### TASK INSTRUCTIONS
Search the data for the string "logo", and report each line where it is found.
::::
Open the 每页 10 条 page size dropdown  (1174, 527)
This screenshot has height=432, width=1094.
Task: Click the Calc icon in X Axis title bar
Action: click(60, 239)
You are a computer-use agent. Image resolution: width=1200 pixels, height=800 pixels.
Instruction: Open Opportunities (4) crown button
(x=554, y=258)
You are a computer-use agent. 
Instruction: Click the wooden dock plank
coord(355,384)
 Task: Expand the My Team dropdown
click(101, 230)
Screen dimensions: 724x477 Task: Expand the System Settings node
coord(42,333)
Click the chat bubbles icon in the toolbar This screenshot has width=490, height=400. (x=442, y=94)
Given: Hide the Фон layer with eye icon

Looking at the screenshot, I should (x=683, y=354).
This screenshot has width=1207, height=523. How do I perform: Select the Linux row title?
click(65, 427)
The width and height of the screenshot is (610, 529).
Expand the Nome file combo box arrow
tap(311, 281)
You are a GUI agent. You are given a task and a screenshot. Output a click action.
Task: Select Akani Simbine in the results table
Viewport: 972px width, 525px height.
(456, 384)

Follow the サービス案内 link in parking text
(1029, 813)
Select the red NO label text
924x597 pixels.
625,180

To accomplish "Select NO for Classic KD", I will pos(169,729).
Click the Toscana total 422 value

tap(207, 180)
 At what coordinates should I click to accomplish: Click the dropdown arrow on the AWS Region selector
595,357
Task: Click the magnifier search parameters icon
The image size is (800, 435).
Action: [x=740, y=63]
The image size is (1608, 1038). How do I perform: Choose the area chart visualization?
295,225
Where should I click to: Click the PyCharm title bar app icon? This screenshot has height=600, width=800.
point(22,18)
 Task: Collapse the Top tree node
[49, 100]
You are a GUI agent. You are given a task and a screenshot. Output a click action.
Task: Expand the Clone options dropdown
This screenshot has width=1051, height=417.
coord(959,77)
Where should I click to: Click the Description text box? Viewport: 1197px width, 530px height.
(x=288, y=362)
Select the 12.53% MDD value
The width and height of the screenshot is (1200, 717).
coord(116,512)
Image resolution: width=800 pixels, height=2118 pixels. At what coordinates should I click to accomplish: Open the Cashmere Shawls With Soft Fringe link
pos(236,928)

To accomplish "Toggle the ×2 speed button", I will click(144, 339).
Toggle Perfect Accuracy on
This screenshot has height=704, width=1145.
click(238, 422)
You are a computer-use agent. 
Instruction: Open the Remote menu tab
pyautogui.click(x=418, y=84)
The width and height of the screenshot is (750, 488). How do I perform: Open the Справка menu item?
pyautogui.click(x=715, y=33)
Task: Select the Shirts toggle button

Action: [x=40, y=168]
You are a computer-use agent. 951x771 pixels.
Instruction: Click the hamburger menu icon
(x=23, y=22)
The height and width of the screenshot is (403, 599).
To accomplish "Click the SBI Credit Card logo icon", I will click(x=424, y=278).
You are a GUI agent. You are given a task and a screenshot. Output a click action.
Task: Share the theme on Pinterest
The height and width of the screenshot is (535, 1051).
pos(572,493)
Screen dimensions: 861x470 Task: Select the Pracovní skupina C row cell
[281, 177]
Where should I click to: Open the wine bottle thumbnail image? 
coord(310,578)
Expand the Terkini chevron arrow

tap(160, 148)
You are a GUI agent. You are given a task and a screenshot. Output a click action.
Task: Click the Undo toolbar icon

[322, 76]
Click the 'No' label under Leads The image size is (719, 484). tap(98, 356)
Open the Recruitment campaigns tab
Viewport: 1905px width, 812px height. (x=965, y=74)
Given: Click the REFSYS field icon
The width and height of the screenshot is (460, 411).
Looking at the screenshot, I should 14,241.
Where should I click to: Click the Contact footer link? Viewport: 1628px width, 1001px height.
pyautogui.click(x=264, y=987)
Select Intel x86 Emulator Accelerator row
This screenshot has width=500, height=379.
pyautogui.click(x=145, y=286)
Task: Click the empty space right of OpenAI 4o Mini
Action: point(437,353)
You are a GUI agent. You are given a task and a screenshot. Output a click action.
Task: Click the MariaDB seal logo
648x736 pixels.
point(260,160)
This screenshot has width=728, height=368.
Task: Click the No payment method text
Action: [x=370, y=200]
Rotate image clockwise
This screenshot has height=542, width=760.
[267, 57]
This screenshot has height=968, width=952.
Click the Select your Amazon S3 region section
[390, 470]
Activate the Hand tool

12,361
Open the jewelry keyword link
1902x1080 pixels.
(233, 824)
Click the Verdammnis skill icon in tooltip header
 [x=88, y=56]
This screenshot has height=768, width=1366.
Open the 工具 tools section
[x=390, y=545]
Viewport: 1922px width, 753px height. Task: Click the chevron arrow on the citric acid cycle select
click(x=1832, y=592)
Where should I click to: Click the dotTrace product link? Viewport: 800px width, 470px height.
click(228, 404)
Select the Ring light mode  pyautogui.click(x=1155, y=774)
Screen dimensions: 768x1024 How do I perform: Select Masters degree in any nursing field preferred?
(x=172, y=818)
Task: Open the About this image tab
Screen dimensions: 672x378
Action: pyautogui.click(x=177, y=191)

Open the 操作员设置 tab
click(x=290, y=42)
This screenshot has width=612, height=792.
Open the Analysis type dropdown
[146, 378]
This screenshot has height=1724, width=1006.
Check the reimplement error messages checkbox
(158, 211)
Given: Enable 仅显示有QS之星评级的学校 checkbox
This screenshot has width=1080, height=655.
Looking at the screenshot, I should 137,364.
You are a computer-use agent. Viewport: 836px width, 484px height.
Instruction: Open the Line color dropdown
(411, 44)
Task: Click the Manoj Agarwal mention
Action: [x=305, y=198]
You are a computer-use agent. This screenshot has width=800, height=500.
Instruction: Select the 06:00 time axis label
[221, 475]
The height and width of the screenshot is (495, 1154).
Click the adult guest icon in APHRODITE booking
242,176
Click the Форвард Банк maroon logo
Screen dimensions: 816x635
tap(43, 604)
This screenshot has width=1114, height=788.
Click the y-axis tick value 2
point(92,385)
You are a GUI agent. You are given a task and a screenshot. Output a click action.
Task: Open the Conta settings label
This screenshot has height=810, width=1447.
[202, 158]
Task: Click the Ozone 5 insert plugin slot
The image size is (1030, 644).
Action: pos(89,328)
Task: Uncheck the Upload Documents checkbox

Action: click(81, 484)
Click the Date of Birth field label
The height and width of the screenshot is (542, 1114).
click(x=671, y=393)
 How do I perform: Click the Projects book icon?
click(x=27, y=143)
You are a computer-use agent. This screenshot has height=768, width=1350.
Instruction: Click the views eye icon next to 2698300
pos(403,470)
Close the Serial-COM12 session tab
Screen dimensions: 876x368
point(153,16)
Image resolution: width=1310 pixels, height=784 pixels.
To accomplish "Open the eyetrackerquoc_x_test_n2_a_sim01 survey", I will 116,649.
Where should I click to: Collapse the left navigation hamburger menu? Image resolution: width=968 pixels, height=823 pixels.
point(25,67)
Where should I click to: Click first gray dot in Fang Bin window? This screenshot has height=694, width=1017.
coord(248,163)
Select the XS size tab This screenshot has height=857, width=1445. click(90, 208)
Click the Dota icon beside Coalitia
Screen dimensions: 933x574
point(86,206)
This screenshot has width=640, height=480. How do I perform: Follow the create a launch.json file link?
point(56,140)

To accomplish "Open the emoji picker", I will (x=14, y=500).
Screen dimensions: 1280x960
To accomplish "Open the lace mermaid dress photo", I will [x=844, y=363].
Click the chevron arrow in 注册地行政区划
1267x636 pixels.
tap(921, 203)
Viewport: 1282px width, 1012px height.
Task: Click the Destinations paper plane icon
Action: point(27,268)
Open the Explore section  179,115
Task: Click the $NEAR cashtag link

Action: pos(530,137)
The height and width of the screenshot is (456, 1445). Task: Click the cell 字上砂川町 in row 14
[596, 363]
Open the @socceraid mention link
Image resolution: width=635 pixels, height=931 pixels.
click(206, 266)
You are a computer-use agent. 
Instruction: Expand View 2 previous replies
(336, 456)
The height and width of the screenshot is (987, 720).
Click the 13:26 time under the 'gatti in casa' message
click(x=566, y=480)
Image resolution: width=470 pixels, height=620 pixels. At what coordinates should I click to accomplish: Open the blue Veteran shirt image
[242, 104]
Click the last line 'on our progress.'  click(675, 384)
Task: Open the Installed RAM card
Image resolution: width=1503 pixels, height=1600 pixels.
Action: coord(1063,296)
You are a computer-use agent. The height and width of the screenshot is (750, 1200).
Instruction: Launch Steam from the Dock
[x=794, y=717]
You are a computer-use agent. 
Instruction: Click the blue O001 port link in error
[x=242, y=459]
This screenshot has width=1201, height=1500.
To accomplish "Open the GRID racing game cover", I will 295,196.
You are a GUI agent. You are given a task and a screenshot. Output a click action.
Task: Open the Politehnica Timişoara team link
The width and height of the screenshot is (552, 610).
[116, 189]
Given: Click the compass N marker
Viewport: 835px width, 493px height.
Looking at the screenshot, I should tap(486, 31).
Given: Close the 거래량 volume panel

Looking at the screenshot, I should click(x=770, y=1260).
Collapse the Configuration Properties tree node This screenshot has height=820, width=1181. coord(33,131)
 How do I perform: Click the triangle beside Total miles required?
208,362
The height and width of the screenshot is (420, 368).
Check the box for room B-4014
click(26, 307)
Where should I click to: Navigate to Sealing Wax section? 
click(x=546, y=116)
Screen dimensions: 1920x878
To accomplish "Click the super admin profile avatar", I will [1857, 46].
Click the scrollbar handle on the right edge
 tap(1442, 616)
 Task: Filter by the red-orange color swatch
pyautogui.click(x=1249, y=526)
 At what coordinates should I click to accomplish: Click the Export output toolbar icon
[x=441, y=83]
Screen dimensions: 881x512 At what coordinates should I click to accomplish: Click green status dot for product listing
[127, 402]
::::
### SOLUTION FOR THIS EXERCISE
To accomplish "Click the SBI Credit Card logo icon", I will click(x=424, y=278).
Task: Click the MariaDB seal logo
Click the Форвард Банк maroon logo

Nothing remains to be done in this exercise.